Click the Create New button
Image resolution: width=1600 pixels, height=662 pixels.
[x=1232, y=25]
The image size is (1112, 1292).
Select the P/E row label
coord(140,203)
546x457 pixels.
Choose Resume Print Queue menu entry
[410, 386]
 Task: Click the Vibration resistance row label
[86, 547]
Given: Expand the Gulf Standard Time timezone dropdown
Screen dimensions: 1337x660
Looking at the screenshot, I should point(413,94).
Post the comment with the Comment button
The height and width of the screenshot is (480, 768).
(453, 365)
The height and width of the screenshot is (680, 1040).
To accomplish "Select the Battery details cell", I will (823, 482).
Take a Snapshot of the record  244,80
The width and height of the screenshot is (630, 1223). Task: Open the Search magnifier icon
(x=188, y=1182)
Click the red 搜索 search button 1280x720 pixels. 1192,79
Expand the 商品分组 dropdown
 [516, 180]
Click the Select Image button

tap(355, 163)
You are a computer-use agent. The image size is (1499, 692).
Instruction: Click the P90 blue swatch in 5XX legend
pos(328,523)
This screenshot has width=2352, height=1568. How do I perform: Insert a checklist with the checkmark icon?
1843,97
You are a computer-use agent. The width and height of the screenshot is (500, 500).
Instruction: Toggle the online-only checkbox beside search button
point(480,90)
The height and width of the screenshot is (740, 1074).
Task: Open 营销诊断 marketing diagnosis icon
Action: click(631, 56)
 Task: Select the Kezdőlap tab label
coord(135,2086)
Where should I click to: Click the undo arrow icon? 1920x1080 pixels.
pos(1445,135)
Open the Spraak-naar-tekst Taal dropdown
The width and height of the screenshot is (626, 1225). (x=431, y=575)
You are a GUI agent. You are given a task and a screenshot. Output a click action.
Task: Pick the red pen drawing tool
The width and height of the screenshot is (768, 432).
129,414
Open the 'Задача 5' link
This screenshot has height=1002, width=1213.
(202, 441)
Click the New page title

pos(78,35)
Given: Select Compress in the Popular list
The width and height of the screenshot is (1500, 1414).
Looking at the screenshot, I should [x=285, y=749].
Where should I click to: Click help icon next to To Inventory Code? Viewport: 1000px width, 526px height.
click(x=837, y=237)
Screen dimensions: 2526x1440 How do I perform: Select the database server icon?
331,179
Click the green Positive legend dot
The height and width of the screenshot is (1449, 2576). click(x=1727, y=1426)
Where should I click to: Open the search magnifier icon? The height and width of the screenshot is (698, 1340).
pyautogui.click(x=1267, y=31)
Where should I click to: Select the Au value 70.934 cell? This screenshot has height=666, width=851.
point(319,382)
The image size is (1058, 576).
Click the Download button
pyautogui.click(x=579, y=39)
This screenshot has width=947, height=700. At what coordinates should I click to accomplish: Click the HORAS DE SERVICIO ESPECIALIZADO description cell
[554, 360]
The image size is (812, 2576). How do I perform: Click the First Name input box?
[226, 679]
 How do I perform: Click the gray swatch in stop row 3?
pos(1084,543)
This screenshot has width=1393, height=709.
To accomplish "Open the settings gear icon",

__________________________________________________

> _WRITTEN TASK_:
Reproduce every line of the material above, substituting "drop-down list" for each occurrence of "dropdown" and leaving everything else unchanged.

> _EXERCISE SOLUTION_:
Click the Create New button
Image resolution: width=1600 pixels, height=662 pixels.
[x=1232, y=25]
The image size is (1112, 1292).
Select the P/E row label
coord(140,203)
546x457 pixels.
Choose Resume Print Queue menu entry
[410, 386]
 Task: Click the Vibration resistance row label
[86, 547]
Given: Expand the Gulf Standard Time timezone drop-down list
Screen dimensions: 1337x660
Looking at the screenshot, I should point(413,94).
Post the comment with the Comment button
The height and width of the screenshot is (480, 768).
(453, 365)
The height and width of the screenshot is (680, 1040).
To accomplish "Select the Battery details cell", I will (823, 482).
Take a Snapshot of the record  244,80
The width and height of the screenshot is (630, 1223). Task: Open the Search magnifier icon
(x=188, y=1182)
Click the red 搜索 search button 1280x720 pixels. 1192,79
Expand the 商品分组 drop-down list
 [516, 180]
Click the Select Image button

tap(355, 163)
You are a computer-use agent. The image size is (1499, 692).
Instruction: Click the P90 blue swatch in 5XX legend
pos(328,523)
This screenshot has width=2352, height=1568. How do I perform: Insert a checklist with the checkmark icon?
1843,97
You are a computer-use agent. The width and height of the screenshot is (500, 500).
Instruction: Toggle the online-only checkbox beside search button
point(480,90)
The height and width of the screenshot is (740, 1074).
Task: Open 营销诊断 marketing diagnosis icon
Action: click(631, 56)
 Task: Select the Kezdőlap tab label
coord(135,2086)
Where should I click to: Click the undo arrow icon? 1920x1080 pixels.
pos(1445,135)
Open the Spraak-naar-tekst Taal drop-down list
The width and height of the screenshot is (626, 1225). (x=431, y=575)
You are a GUI agent. You are given a task and a screenshot. Output a click action.
Task: Pick the red pen drawing tool
The width and height of the screenshot is (768, 432).
129,414
Open the 'Задача 5' link
This screenshot has height=1002, width=1213.
(202, 441)
Click the New page title

pos(78,35)
Given: Select Compress in the Popular list
The width and height of the screenshot is (1500, 1414).
Looking at the screenshot, I should [x=285, y=749].
Where should I click to: Click help icon next to To Inventory Code? Viewport: 1000px width, 526px height.
click(x=837, y=237)
Screen dimensions: 2526x1440 How do I perform: Select the database server icon?
331,179
Click the green Positive legend dot
The height and width of the screenshot is (1449, 2576). click(x=1727, y=1426)
Where should I click to: Open the search magnifier icon? The height and width of the screenshot is (698, 1340).
pyautogui.click(x=1267, y=31)
Where should I click to: Select the Au value 70.934 cell? This screenshot has height=666, width=851.
point(319,382)
The image size is (1058, 576).
Click the Download button
pyautogui.click(x=579, y=39)
This screenshot has width=947, height=700. At what coordinates should I click to accomplish: Click the HORAS DE SERVICIO ESPECIALIZADO description cell
[554, 360]
The image size is (812, 2576). How do I perform: Click the First Name input box?
[226, 679]
 How do I perform: Click the gray swatch in stop row 3?
pos(1084,543)
This screenshot has width=1393, height=709.
To accomplish "Open the settings gear icon",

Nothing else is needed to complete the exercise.